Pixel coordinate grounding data

^^^^

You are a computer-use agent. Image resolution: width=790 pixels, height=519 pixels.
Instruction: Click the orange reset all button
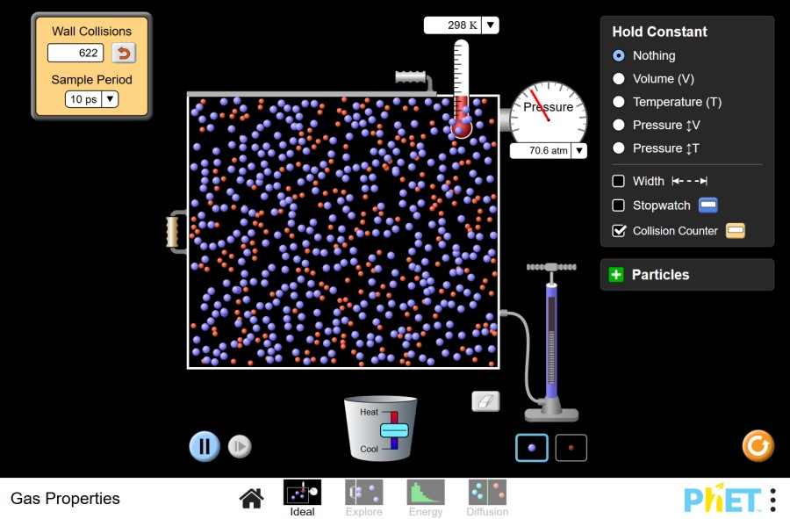(x=758, y=446)
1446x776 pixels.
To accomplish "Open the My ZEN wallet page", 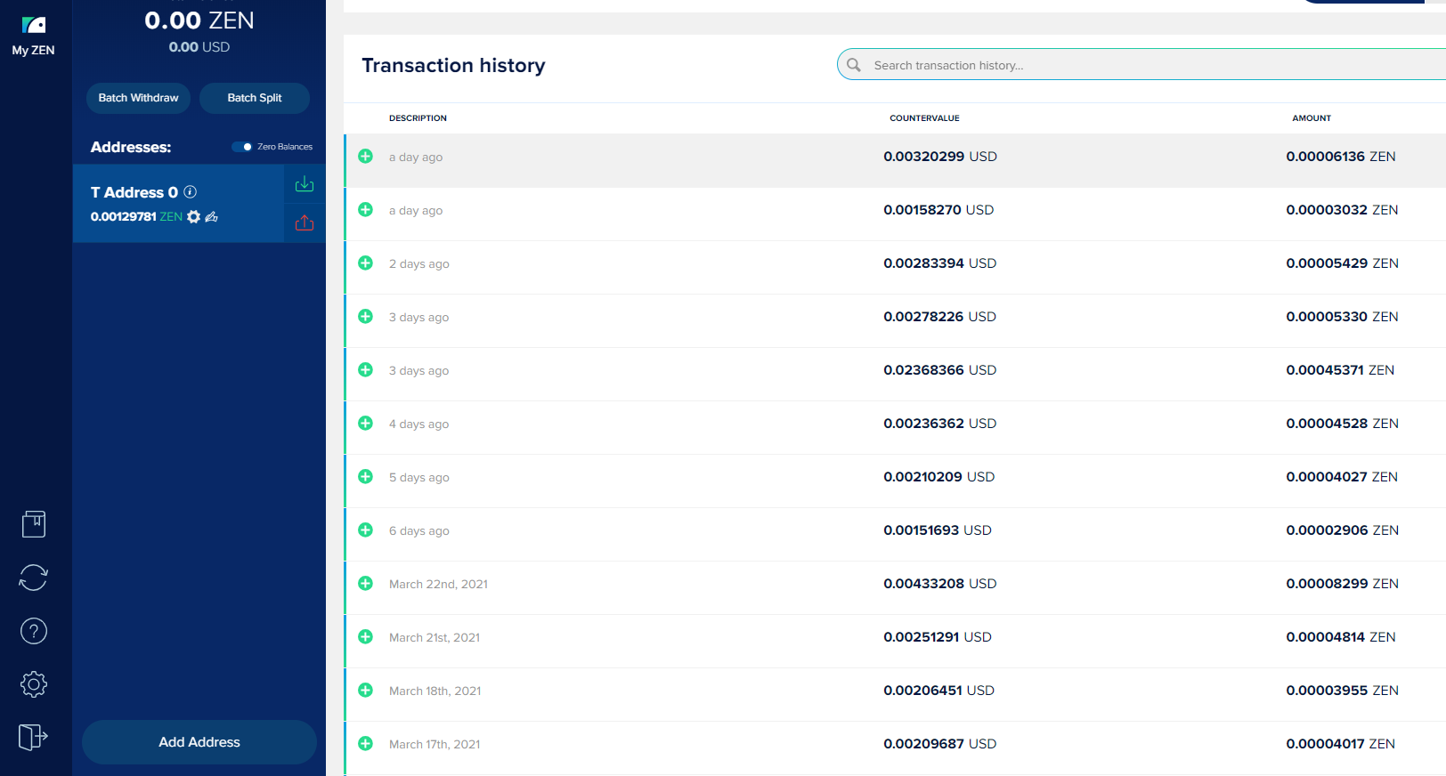I will pos(33,36).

^^^^

» **WORK INSTRUCTIONS**:
Select all lines with the word "pixels" from the entries above.

» **COMPLETED EXERCISE**:
You are a computer-use agent. Image resolution: width=790 pixels, height=519 pixels.
1446x776 pixels.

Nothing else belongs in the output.